# PASSAGE
BEGIN

The Department of Justice has filed a complaint against Kaiser Permanente alleging it engaged in a coordinated scheme to boost Medicare Advantage payments by altering medical records.
The move comes about three months after the government joined six whistleblower lawsuits claiming that the Oakland, California-based organization, which includes health plans, knowingly submitted false claims for Medicare Advantage beneficiaries.
But Kaiser is confident that it has been compliant with Medicare Advantage program requirements and intends “to strongly defend against the lawsuits alleging otherwise,” the organization said in a statement posted to its website.
The Centers for Medicare & Medicaid Services pay Medicare Advantage plans on a per-person basis. The payments are adjusted based on demographic information and diagnoses. These adjustments, known as “risk scores,” are generally higher for those with more severe diagnoses.
Between at least 2009 and 2018, Kaiser submitted thousands of claims to CMS for payment, changing patient medical records to either add diagnoses that did not exist or were unrelated to the medical visit, the DOJ alleges.
“Based on these unlawful false claims, Kaiser improperly obtained and retained hundreds of millions of dollars in risk-adjustment payments from CMS, in violation of both the [False Claims Act] and the common law,” the DOJ complaint states.
The first of the whistleblower lawsuits was filed by Ronda Osinek, a data quality trainer and audit manager at a Kaiser medical group, in 2013, while the second was filed by a Kaiser physician Dr. James Taylor in 2014.
Both claimed that Kaiser submitted unsupported patient diagnosis codes to CMS.
Taylor further alleged that “Kaiser engaged in a variety of data-mining techniques as part of its fraudulent scheme, and either ignored the results of or simply failed to conduct various audits that would have confirmed that many of the diagnosis codes Kaiser was submitting to CMS were unsupported,” said Edward Baker, of counsel in law firm Constantine Cannon’s Washington, D.C., office and co-lead counsel on the firm’s case, in an email. “Dr. Taylor raised the alarm about these practices within Kaiser but was ignored.”
The law firm is representing Taylor.
Kaiser Permanente denied the allegations made in the lawsuits as well as in the government’s complaint.
“Our policies and practices represent well-reasoned and good-faith interpretations of sometimes vague and incomplete guidance from CMS…we are disappointed the Department of Justice would pursue this path,” the statement on Kaiser’s website reads.
The government is seeking damages that amount to triple what Kaiser received from submitting false claims as well as the maximum civil penalties allowed by law.
Kaiser will likely seek to dismiss the DOJ complaint in the coming months, Constantine Cannon’s Baker said. If deemed necessary, a jury trial may be scheduled.

END

(Entries from a collection)

BEGIN

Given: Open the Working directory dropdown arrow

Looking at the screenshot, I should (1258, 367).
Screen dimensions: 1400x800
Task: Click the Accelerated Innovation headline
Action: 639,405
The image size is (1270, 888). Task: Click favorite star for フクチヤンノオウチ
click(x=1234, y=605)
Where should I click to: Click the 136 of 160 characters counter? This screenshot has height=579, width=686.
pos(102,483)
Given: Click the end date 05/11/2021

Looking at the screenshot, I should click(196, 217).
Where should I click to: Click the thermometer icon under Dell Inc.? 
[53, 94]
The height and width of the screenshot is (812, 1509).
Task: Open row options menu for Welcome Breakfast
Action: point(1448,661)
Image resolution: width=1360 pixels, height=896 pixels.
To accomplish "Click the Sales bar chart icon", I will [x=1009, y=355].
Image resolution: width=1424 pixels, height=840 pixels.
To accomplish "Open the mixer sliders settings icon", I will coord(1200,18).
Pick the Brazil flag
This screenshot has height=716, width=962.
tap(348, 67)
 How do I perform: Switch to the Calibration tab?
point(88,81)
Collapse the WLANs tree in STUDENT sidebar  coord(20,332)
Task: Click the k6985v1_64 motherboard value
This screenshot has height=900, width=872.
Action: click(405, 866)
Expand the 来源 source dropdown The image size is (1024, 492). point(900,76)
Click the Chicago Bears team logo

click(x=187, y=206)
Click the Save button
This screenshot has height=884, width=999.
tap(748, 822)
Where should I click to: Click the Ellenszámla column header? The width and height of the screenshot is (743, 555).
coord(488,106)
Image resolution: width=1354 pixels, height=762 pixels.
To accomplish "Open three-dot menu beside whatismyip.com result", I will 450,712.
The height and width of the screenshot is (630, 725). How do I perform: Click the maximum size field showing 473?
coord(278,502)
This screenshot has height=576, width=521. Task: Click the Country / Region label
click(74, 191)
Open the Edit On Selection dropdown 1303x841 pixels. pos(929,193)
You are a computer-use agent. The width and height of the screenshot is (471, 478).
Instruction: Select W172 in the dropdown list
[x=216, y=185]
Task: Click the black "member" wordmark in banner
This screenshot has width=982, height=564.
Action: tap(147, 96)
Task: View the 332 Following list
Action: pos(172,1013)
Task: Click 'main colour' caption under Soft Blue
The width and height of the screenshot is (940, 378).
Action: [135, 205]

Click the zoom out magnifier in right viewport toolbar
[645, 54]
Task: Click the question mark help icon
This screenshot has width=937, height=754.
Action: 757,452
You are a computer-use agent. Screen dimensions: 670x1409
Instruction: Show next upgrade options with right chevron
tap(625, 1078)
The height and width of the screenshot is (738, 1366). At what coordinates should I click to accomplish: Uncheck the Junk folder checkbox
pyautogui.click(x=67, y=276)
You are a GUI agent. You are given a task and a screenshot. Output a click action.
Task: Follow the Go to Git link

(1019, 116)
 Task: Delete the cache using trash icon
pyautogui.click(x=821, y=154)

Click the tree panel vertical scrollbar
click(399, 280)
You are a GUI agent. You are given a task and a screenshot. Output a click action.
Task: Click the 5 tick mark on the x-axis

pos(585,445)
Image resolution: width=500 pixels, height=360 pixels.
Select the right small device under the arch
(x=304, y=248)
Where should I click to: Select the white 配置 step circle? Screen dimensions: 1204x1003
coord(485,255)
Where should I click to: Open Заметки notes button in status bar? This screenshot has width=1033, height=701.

END

# PROBLEM DESCRIPTION
Reproduce word for word the portion of the article on the Kaiser Permanente complaint between "Taylor further alleged" and "is representing Taylor.", inclusive.

# RESULT OF THE EXERCISE
Taylor further alleged that “Kaiser engaged in a variety of data-mining techniques as part of its fraudulent scheme, and either ignored the results of or simply failed to conduct various audits that would have confirmed that many of the diagnosis codes Kaiser was submitting to CMS were unsupported,” said Edward Baker, of counsel in law firm Constantine Cannon’s Washington, D.C., office and co-lead counsel on the firm’s case, in an email. “Dr. Taylor raised the alarm about these practices within Kaiser but was ignored.”
The law firm is representing Taylor.